### [Exercise goal]
Faithfully repeat each entry below, minus the pictures.

### [Provided information]
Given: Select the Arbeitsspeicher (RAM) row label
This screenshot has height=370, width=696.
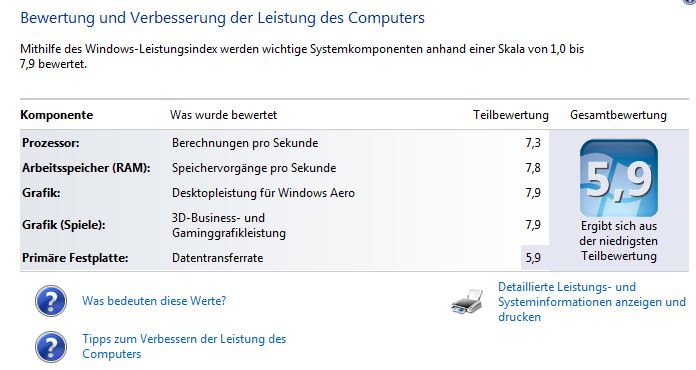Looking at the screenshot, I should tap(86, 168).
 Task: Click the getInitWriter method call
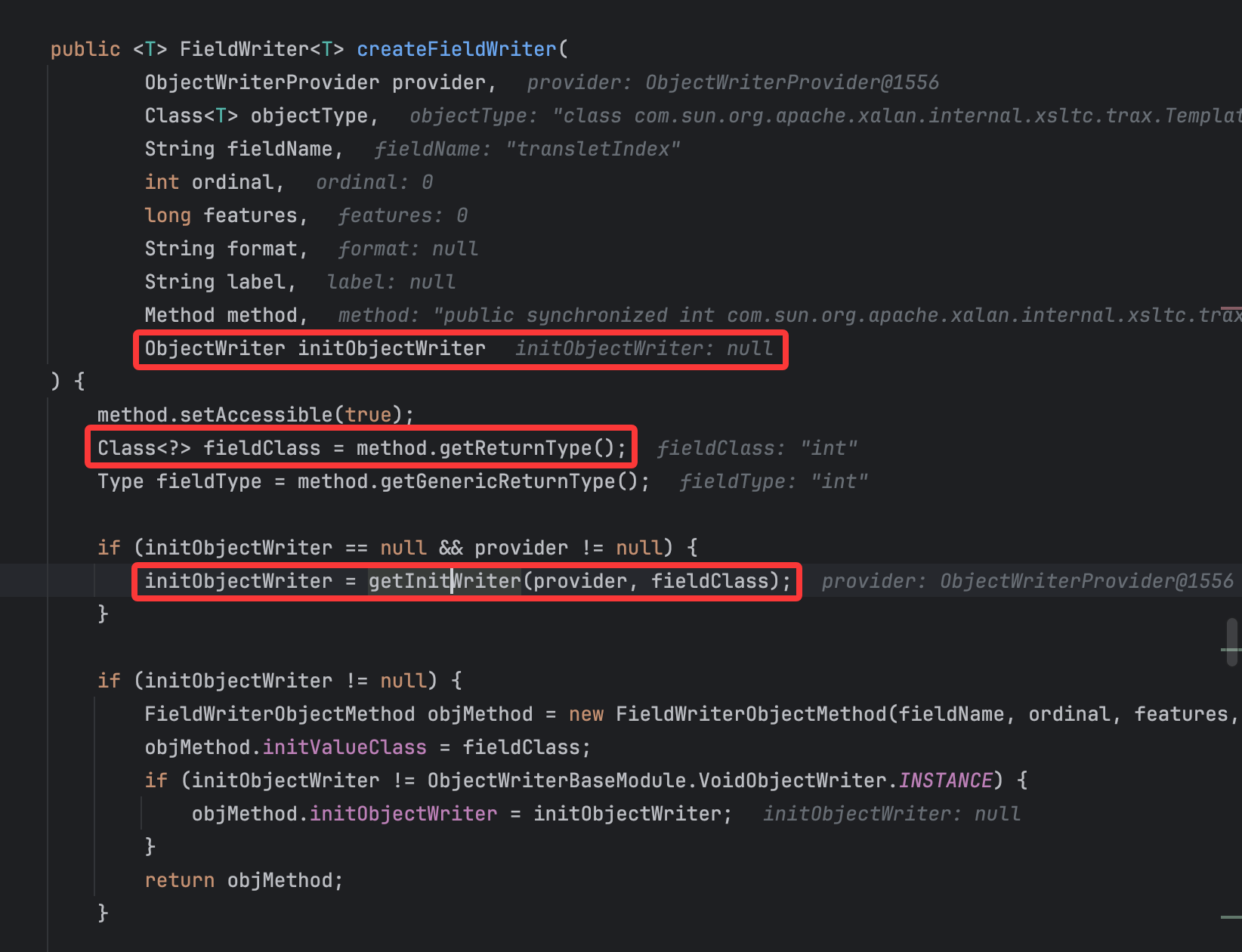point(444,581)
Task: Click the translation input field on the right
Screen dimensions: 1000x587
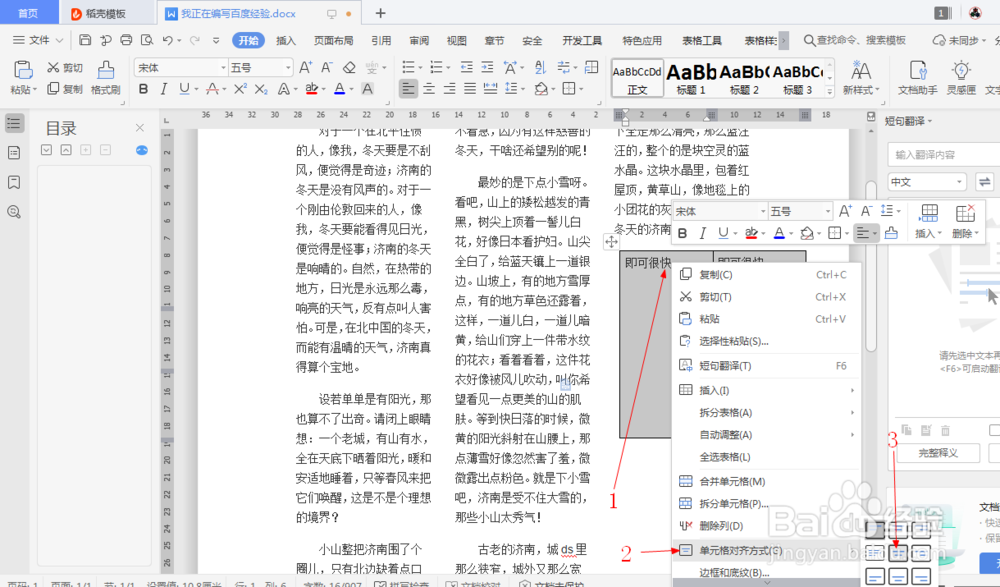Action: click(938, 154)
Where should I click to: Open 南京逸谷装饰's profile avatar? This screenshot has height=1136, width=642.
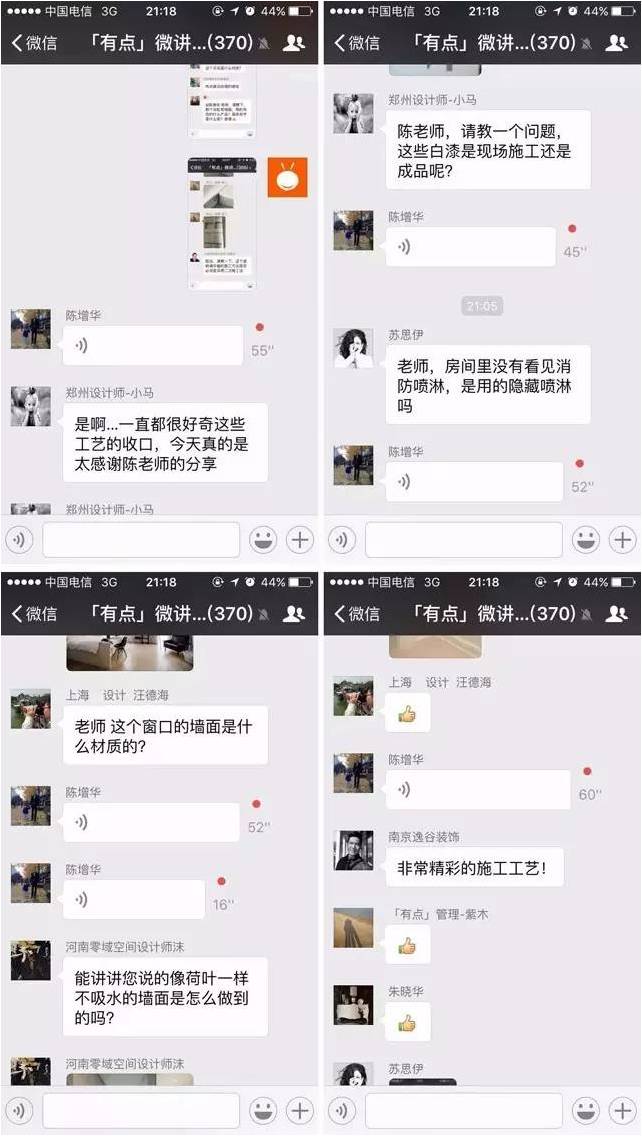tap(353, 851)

### [Exercise response]
Given: Select the Arbeitsspeicher (RAM) row label
This screenshot has height=370, width=696.
Looking at the screenshot, I should tap(86, 168).
 Task: Click the getInitWriter method call
point(444,581)
Task: Click the translation input field on the right
Screen dimensions: 1000x587
Action: click(938, 154)
Where should I click to: Open 南京逸谷装饰's profile avatar? This screenshot has height=1136, width=642.
tap(353, 851)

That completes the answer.